We report on the following metrics:
- Git pushes: the number of times developers in a given economy uploaded code to GitHub. See the documentation for
git push
for a description of thegit push
command. Changes to files made through GitHub’s online platform automatically result in a push. Note that a single git push may contain multiple commits. - Repositories: the number of software projects in a given economy based on the mode location of all repository members with triage and above access. See our documentation for Repositories for more information.
- Developers: the number of developer accounts located in a given economy based on mode daily location. This count excludes users that are bots or otherwise flagged as “spammy” within internal systems. See our documentation for personal accounts for more information.
- Organizations: the number of developer groups in a given economy, including companies, academic groups, nonprofits, and informal collectives that organize activity on GitHub. Location is assigned based on the mode location of all organization members. See our documentation for Organizations for more information.
- Programming languages: the number of unique developers in each economy who made at least one git push to a repository with a given programming language. See our documentation for repository languages for more information about how we detect programming languages.
- Licenses. the number of unique developers in each economy who made at least one git push to a repository with a given license. See our documentation for Licenses for more information about how we classify repositories by license. Note that
NOASSERTION
in the data orOther
(displayed) means a license file was found but could not be identified with high confidence, or multiple licenses were present in a repository. - Topics: the number of unique developers who made at least one git push to a repository with a given topic. See our documentation for Topics for more information about how developers assign topics to repositories.
- Economy collaborators: the volume of collaboration on software projects based on the sum of git pushes sent and pull requests opened by a developer to a repository owned by another developer or organization. See the documentation for
git push
for a description of thegit push
command. See our documentation for Pull Requests and Repositories for more information about supported functionality.

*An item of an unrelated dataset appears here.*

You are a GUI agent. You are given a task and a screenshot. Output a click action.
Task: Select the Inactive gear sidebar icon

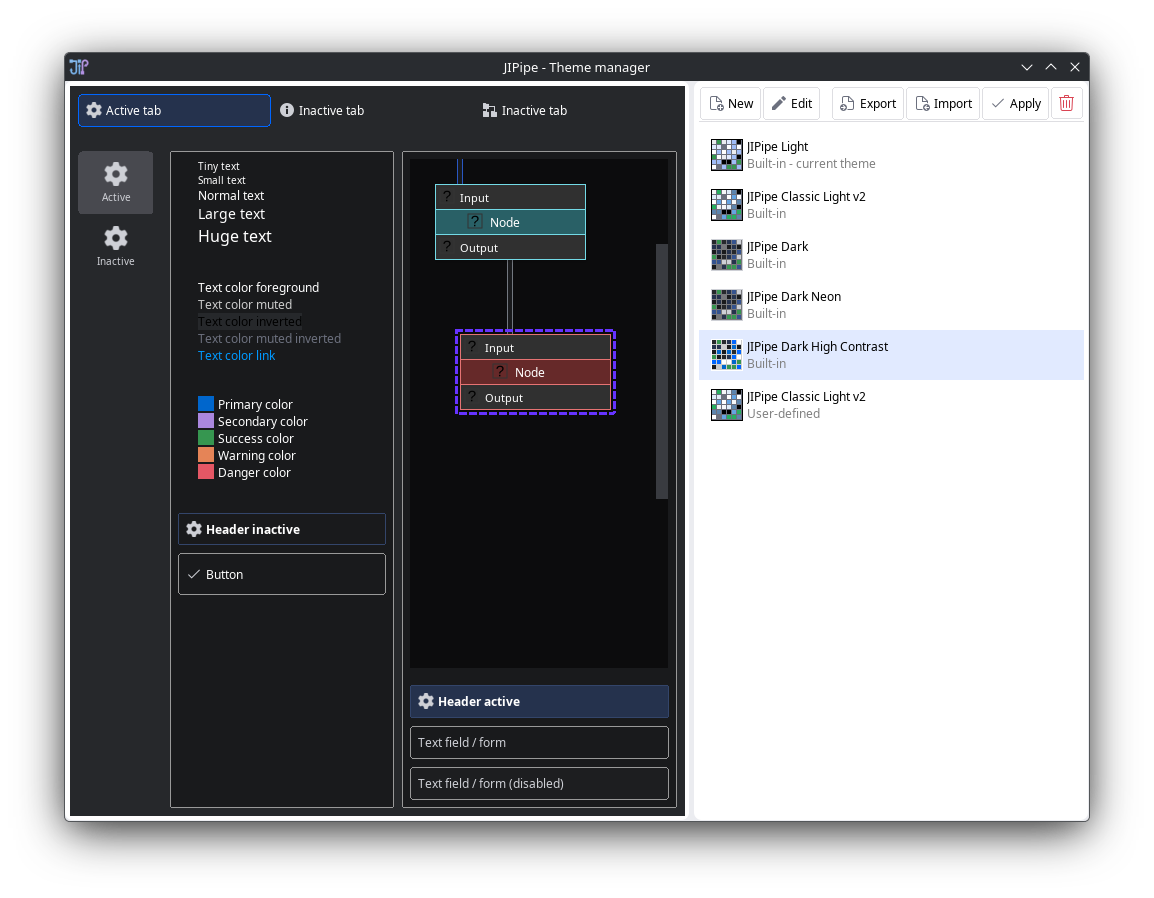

git_pushes | iso2_code | year | quarter |
---|---|---|---|
integer | string | integer | integer |
repositories | iso2_code | year | quarter |
---|---|---|---|
integer | string | integer | integer |
developers | iso2_code | year | quarter |
---|---|---|---|
integer | string | integer | integer |
organizations | iso2_code | year | quarter |
---|---|---|---|
integer | string | integer | integer |
num_pushers | language | language_type | iso2_code | year | quarter |
---|---|---|---|---|---|
integer | string | string | string | integer | integer |
num_pushers | spdx_license | iso2_code | year | quarter |
---|---|---|---|---|
integer | string | string | integer | integer |
num_pushers | topic | iso2_code | year | quarter |
---|---|---|---|---|
integer | string | string | integer | integer |
weight | source | destination | iso2_code | year | quarter |
---|---|---|---|---|---|
integer | string | string | string | integer | integer |
Innovation Graph metrics are intended to support research and public policy that could benefit from data on software development activity globally. We welcome developers to explore the data, discover insights, and create visualizations, among much more.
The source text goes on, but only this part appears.